(Items from a dataset)
== == ==

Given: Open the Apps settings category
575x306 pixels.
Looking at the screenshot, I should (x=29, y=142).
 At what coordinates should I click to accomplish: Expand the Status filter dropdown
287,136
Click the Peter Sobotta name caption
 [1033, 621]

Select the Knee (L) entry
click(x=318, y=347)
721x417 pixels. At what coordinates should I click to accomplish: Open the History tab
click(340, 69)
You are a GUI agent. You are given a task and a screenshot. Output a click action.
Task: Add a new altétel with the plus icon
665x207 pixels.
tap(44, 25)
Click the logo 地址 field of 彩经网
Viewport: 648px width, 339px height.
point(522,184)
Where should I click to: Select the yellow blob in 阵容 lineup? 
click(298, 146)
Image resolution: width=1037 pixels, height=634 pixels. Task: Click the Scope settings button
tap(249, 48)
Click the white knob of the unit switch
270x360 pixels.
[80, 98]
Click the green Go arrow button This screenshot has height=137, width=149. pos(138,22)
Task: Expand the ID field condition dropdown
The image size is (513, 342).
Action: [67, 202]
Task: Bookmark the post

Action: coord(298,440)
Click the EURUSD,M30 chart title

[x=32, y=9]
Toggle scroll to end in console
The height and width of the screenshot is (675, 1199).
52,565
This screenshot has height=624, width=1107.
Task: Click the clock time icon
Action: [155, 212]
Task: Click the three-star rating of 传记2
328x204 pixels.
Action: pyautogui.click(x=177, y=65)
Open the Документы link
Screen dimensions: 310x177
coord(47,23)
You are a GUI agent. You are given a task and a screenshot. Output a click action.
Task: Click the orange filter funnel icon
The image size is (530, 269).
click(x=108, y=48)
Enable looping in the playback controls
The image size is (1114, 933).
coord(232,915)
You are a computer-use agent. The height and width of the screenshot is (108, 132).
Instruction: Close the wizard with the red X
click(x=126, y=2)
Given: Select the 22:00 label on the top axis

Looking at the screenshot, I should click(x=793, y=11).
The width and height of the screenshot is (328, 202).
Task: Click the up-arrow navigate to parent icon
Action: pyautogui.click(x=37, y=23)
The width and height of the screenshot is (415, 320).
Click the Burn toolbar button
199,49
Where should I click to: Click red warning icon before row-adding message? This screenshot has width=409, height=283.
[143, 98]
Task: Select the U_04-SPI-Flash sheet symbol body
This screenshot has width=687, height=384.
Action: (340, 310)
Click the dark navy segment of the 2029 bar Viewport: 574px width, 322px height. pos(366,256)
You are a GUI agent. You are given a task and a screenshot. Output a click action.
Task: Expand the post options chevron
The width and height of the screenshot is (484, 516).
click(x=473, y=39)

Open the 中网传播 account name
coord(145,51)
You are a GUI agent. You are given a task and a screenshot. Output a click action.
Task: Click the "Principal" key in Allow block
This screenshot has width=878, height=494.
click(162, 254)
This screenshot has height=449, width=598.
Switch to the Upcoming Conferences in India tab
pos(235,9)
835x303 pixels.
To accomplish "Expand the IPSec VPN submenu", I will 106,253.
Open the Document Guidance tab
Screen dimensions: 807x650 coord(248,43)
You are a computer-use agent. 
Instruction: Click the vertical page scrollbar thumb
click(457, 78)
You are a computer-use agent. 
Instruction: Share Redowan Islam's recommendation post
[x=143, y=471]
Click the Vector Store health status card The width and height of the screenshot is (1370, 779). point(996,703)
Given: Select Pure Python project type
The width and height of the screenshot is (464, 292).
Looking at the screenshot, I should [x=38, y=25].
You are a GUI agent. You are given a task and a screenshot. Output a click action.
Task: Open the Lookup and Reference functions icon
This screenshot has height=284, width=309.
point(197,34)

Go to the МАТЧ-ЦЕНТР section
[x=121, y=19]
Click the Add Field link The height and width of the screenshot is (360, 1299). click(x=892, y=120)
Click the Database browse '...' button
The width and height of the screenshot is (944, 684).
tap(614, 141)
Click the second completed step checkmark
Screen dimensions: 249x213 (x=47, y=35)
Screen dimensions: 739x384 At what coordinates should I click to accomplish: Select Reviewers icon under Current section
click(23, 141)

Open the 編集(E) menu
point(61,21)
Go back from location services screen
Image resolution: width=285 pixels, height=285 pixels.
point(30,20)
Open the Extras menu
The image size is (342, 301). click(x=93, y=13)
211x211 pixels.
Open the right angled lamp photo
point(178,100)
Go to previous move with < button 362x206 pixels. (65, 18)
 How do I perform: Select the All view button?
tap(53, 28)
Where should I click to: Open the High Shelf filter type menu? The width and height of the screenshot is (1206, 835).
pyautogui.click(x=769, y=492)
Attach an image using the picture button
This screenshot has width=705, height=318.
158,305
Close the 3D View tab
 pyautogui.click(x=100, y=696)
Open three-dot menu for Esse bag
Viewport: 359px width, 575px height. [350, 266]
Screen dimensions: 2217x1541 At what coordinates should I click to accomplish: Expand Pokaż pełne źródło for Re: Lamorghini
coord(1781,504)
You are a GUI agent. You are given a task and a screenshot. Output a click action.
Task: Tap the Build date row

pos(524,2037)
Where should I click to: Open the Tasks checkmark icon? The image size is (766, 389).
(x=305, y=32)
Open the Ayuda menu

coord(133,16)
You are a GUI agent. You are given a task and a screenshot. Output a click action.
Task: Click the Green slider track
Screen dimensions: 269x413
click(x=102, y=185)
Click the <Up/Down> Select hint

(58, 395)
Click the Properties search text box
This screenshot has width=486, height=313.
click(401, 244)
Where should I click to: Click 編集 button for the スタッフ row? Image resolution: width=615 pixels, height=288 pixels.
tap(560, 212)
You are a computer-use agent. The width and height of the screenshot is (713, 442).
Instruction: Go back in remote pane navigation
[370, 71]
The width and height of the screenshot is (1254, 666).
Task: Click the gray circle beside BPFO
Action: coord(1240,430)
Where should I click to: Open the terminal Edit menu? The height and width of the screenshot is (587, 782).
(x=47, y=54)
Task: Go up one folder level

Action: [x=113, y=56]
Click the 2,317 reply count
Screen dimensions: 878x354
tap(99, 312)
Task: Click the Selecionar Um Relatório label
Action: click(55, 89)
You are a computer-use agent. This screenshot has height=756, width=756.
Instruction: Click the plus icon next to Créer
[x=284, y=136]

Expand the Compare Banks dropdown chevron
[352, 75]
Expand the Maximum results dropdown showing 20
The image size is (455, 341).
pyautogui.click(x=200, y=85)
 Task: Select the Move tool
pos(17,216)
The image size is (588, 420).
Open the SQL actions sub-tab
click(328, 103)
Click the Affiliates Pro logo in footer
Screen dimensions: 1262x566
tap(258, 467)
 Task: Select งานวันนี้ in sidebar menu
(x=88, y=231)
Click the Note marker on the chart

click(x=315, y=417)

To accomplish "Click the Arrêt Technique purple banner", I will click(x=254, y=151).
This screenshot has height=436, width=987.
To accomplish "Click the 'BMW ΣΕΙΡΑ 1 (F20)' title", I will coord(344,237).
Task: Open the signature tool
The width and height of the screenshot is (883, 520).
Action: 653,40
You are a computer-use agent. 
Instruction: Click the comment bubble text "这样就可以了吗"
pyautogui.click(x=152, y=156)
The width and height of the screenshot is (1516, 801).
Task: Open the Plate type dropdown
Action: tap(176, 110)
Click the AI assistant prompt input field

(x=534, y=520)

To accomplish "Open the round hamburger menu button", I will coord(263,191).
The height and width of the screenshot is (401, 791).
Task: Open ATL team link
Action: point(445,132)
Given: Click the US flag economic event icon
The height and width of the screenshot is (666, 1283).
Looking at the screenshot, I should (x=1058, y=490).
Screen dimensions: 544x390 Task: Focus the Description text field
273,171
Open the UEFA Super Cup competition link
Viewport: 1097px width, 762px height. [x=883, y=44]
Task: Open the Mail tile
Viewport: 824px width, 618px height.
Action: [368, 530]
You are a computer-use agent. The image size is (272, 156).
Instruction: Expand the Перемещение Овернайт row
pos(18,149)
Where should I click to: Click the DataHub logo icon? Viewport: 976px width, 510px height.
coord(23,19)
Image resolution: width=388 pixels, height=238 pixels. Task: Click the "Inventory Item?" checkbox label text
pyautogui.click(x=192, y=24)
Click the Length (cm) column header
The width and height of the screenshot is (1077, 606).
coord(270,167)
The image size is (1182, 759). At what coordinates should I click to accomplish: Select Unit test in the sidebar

== == ==

EXERCISE AIM
Write out the records exactly, starting at the line that contains "Image resolution: width=388" and continuing through the end of the records.

ANSWER IN FULL
Image resolution: width=388 pixels, height=238 pixels. Task: Click the "Inventory Item?" checkbox label text
pyautogui.click(x=192, y=24)
Click the Length (cm) column header
The width and height of the screenshot is (1077, 606).
coord(270,167)
The image size is (1182, 759). At what coordinates should I click to accomplish: Select Unit test in the sidebar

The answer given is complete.